TEXT SHOWN =>

○ ○ ○

Though the court permitted the caveators to introduce part of the record of testator’s last hospitalization, covering the period August 15, 1980 to August 22, 1980, the nurses’ notes were erroneously excluded therefrom. The basis for this exclusion is not recorded and we know of no sound basis that could have been stated. The evidence certainly is not too remote — the period covered began but nine days after the will was executed — and had the tendency to show that the confused, disoriented condition recorded therein also existed nine days or so earlier when the will was signed. The court also erroneously excluded certain other evidence offered by the caveators, which tended to show that the testator had treated his feeble spouse and her property irrationally in 1976. Under the circumstances, such evidence was relevant to the testator’s mental capacity when the will was executed. In re Will of Hinton, 180 N.C. 206, 104 S.E. 341 (1920).

○ ○ ○

PROBLEM A => Do these statements agree with the opinion on the contested will? Answer yes or no for each, and quote the deciding words. (i) The hospital record the caveators were allowed to introduce covered August 15 to August 22, 1980. (ii) The trial court's reason for excluding the nurses' notes is recorded. (iii) The hospitalization period began nine days after the will was executed.
PROBLEM B => Carry on the opinion on the contested will from its last sentence.
The listing that follows the opinion comes from a separate source.

○ ○ ○

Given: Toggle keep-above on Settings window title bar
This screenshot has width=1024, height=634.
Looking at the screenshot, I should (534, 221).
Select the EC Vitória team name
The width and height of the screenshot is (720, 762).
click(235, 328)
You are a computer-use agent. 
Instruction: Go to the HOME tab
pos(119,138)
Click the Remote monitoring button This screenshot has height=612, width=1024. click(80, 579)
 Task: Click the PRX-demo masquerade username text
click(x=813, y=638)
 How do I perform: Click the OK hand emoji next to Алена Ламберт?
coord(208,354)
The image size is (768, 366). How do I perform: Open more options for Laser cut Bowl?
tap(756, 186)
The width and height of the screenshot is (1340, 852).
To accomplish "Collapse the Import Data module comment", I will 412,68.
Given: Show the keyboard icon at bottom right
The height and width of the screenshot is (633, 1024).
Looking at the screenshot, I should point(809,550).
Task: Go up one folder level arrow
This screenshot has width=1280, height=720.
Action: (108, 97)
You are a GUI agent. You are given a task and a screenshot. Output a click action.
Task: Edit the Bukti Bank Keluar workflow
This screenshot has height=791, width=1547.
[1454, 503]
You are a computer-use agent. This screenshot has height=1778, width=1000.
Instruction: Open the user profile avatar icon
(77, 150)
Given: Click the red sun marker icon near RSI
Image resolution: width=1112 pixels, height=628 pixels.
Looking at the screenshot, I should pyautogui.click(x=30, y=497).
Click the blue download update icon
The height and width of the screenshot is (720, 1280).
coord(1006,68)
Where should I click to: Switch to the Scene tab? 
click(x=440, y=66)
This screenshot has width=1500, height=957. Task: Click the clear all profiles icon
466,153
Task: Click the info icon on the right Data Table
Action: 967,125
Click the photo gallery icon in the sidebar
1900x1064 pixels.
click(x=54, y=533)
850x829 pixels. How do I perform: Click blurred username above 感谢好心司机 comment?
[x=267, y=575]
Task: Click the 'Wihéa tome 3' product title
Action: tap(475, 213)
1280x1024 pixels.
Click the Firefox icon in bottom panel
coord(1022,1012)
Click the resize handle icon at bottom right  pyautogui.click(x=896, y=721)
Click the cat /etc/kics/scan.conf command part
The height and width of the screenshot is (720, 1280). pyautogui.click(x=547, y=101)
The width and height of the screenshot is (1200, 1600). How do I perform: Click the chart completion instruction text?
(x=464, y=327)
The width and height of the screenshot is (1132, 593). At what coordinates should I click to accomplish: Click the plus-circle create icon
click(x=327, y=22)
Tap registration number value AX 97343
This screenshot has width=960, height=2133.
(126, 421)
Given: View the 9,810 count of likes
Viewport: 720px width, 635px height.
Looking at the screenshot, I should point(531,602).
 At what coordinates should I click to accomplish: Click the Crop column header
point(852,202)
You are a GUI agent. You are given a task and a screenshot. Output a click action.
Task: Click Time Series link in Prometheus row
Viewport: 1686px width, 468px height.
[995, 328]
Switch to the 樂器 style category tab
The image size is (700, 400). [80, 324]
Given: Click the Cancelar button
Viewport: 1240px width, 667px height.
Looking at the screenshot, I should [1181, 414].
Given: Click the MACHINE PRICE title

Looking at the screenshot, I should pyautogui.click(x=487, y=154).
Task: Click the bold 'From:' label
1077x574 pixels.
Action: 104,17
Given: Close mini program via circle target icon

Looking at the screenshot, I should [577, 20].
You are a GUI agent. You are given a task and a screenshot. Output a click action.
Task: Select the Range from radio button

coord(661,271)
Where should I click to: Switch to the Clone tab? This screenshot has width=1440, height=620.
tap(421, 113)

○ ○ ○

TASK RESULT A =>
(i) Yes: "covering the period August 15, 1980 to August 22, 1980"
(ii) No: "The basis for this exclusion is not recorded"
(iii) Yes: "the period covered began but nine days after the will was executed"

TASK RESULT B =>
 Finally, the order directing a verdict against the caveators on the undue influence issue was erroneously entered. In addition to the testator’s advanced age and feeble health, the caveators’ evidence tended to establish that: When the will was written the testator was living in the propounder’s home; he was estranged from his other children, the caveators, and they had little access *537to him; he was taken to the lawyer’s office by the propounder and executed the will in his presence; the will in effect disinherited five of his six children for no known reason. This evidence was sufficient in our opinion to establish a prima facie case on this issue. See In re Will of Mueller, 170 N.C. 28, 86 S.E. 719 (1915).
This matter is remanded to the Superior Court for a new trial consistent with this opinion.
Chief Judge VAUGHN and Judge WHICHARD concur.